I guess most people understand the historical significance of the city in the American civil war.  It was a truly bloody affair claiming 670,000 US soldiers' lives, more than the total lost in all other wars combined.  We visited the Civil War Museum and learned all the gory details.  America has a short history, but it makes the best of what it has and this museum was superb.  Our visit to the gold mining town of Dahlonega, North Georgia was similarly revealing.  Wishing to encourage migration west, the authorities extolled the potential pickings of the California gold fields in the full knowledge that the Georgia gold fields were richer and easier to mine.  Many trekked west, even though the local clay was so rich in gold that Dahlonega's court house bricks, made with it, are worth millions.

Dahlonega's Courthouse - 1836 Chevrolet Powerglide - circa 1952

I also spotted an immaculate example of the classic Chevrolet Powerglide car, America's first automatic and the model I had ridden in when my father purchased his first car from a US master-sergeant in Paris in 1952.  The owner came out of his shop and gave Peter and me a guided tour, another example of the courteous hospitality so prevalent in the South.

We had a short excursion into Alabama via Tennessee to visit the US Space and Rocket Center in Huntsville, some three hours drive from Atlanta.  I enjoyed seeing exhibits from the US space programme, including the original Mercury capsule and one of the Apollo modules burnt on re-entry from space.  I 'flew' the Shuttle in a simulator and was commended by the computer for my perfect landing, and we watched the foolhardy ride in the Zero-G tower designed to give you a taste of weightlessness.  It was fun, but aimed more at kids than adults and run as a space theme park rather than a museum.

US Space & Rocket Center Mercury capsule

The comparative cheapness of America was brought into sharp relief by the breakfast we had in Huntsville: two thick pancakes with sour cream and maple syrup, two eggs, two rashers of bacon, an enormous pile of hash browns and coffee for just $4.99, about 2.50.  How they do it I can't imagine, but add the courtesy and efficiency of the staff and you realise how bad we are at service in the UK.  On the way home we stopped at Chattanooga, Tennessee for barbequed ribs at the 'Sticky Fingers' restaurant, a city immortalised by the famous song 'Chattanooga Choo Choo'.

Towards the end of our stay we took a tour of the CNN studios where the worldwide news corporation is based.  It was fascinating to see how their continuous news programmes are put together from the enormous quantity of information they receive, and to watch the actual studio where it was broadcasting the current news seen on the monitors.

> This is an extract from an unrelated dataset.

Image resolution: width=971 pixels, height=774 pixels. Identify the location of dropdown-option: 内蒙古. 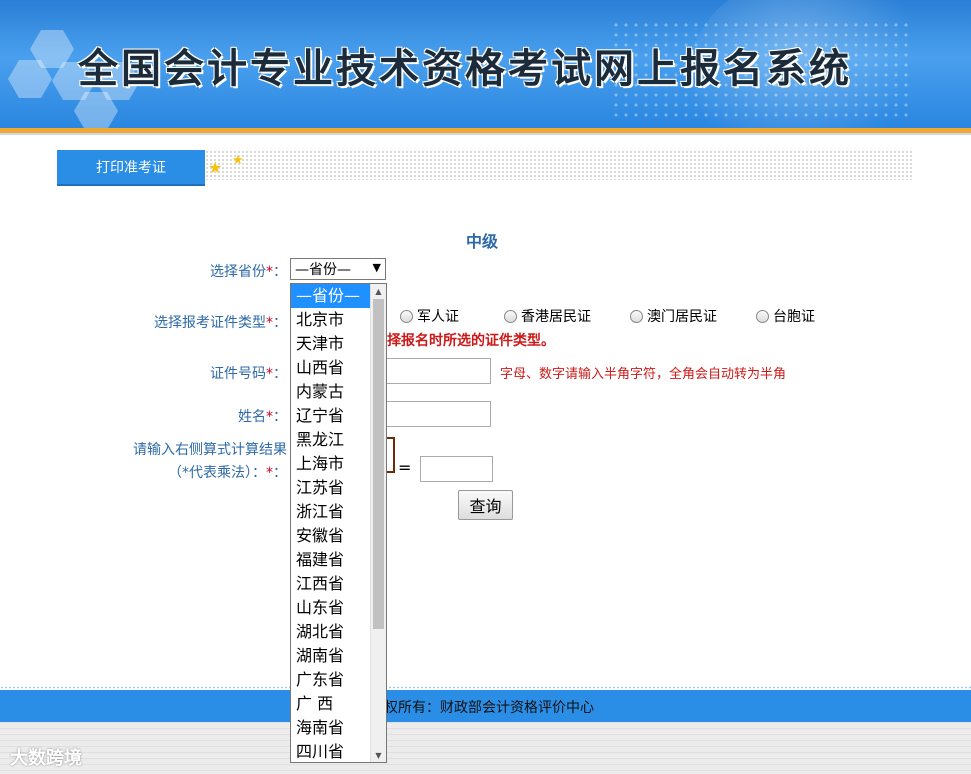
(331, 392).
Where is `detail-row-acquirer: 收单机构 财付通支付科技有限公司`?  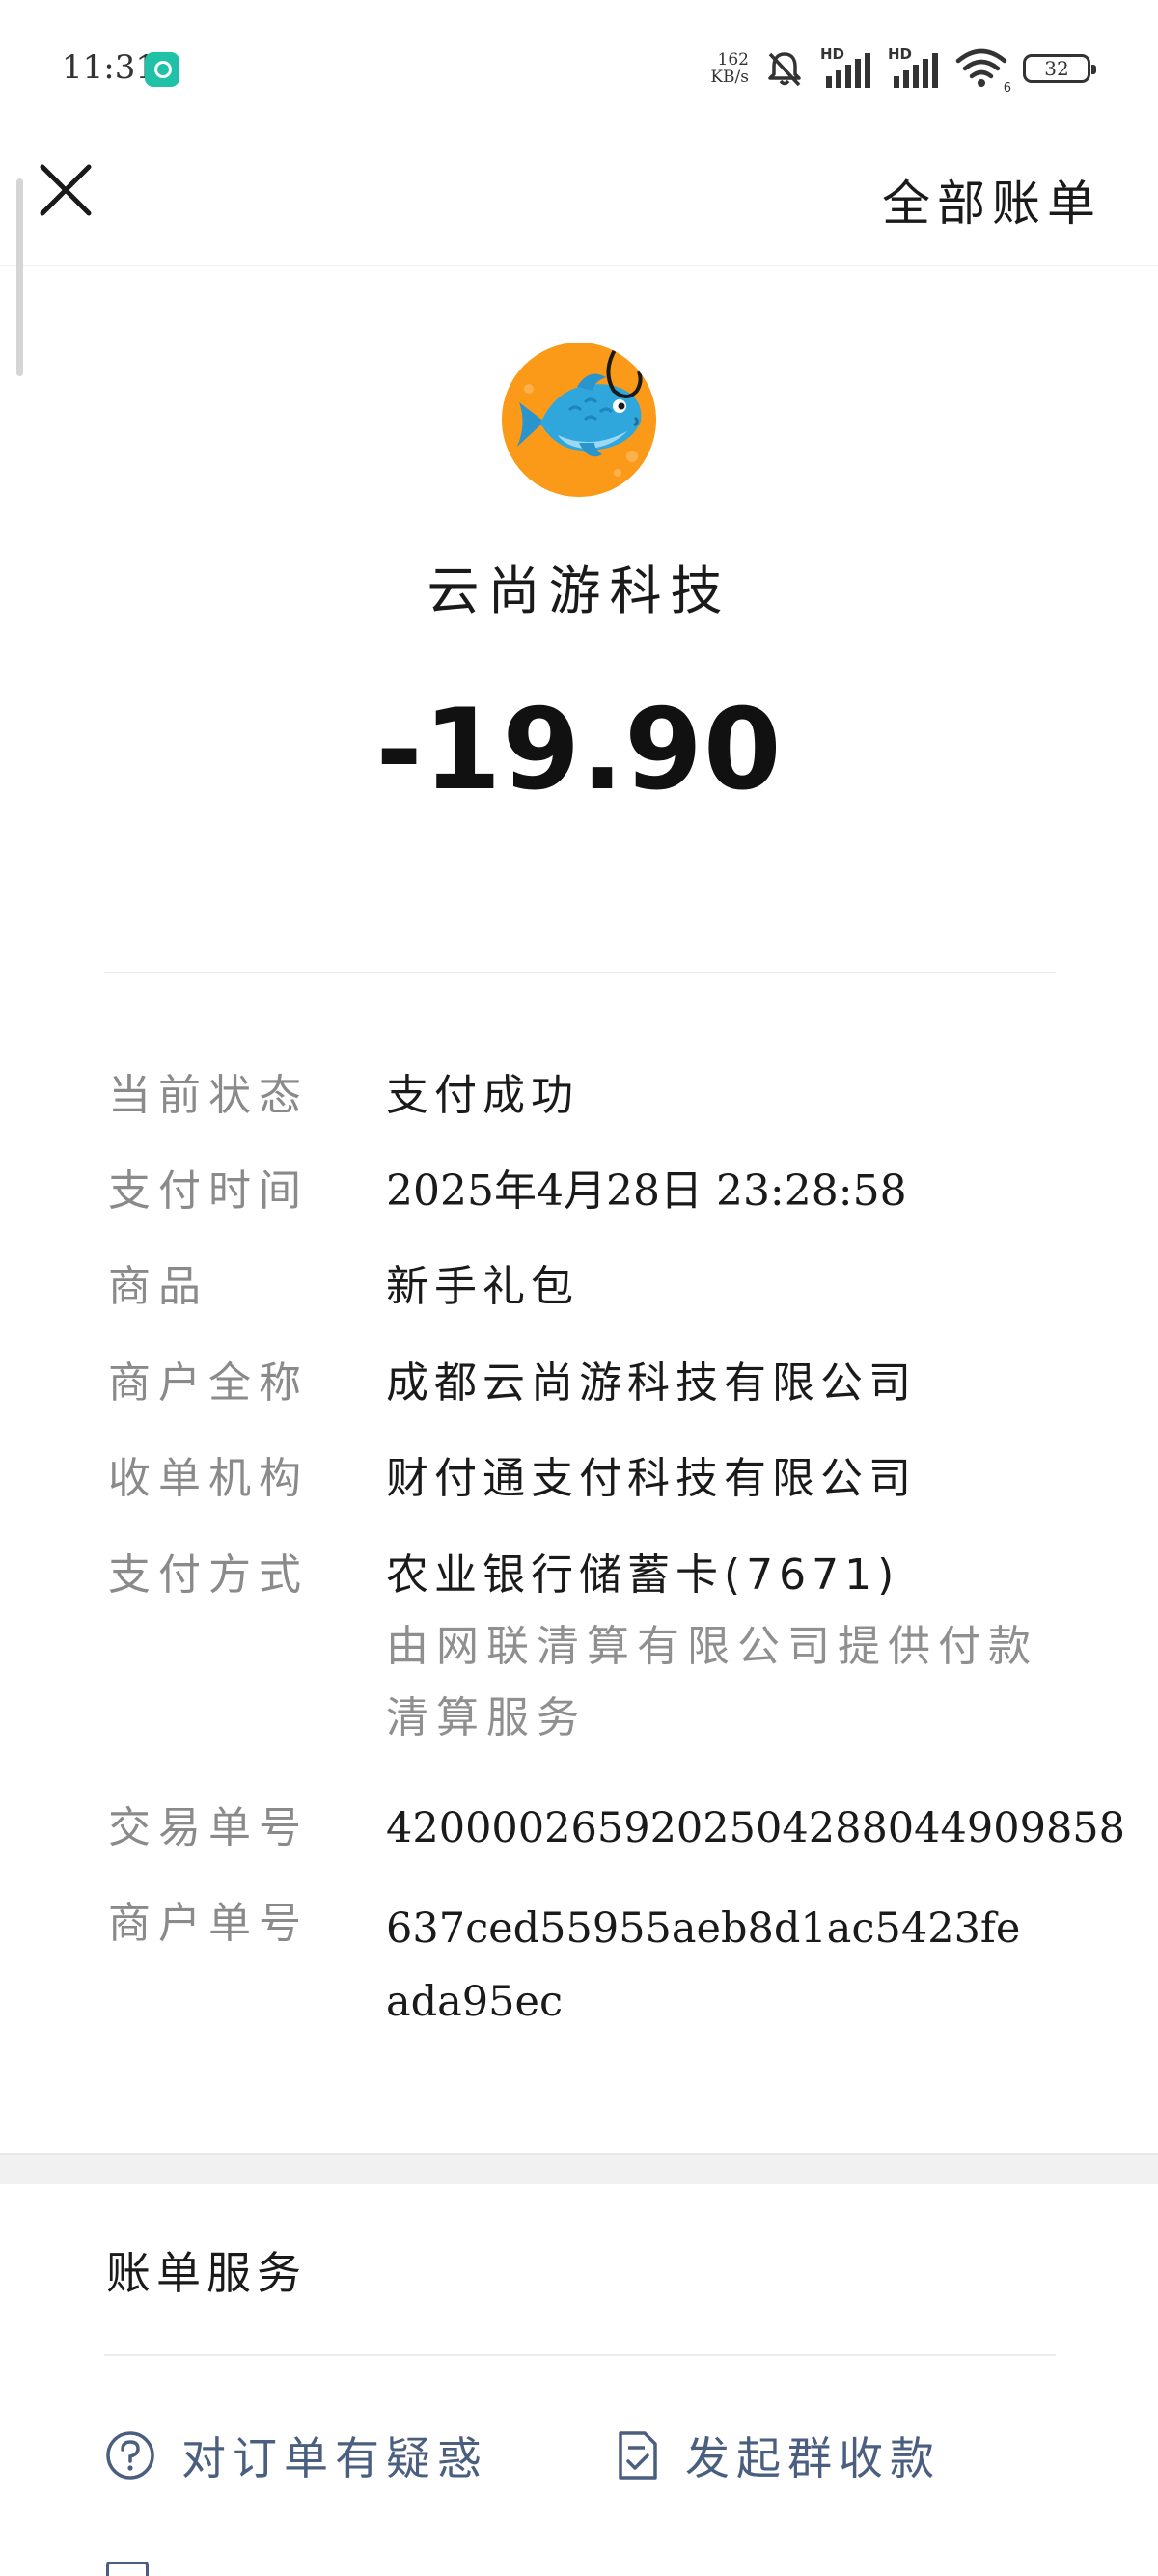 detail-row-acquirer: 收单机构 财付通支付科技有限公司 is located at coordinates (576, 1479).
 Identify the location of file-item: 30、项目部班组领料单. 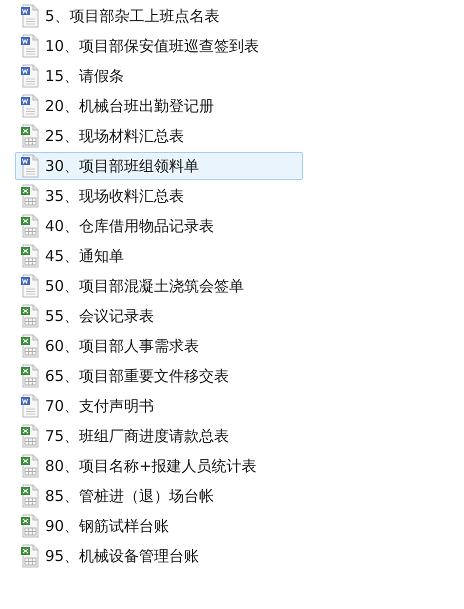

Driving in the South is a fast and furious affair.  I remembered from my earlier visits to the US that speed limits were strictly enforced and most drivers seemed to comply.  In Georgia it was quite different, and driving habits were, if anything, worse than at home.  Peter let me drive his Corvette, the nearest thing America has to a popular sportscar, and I joined in with enthusiasm despite being on the 'wrong' side of the road.  Peter sat beside me with gritted teeth, saying little until I confused left with right!

Peter's Corvette Tongue-in-cheek bumper stickers

We attended a local sixties dance and met many of Peter's and Norma's neighbours, giving us another take on the South.  They are a friendly bunch, gracious and polite with their slow drawl and soft consonants.  We conclude that it is generally a much nicer place to visit than the brash North.  We are indebted to Peter and Norma for their generous hospitality, and for introducing us to the delights of the Deep South. We look forward to accepting their open invitation to return before too long.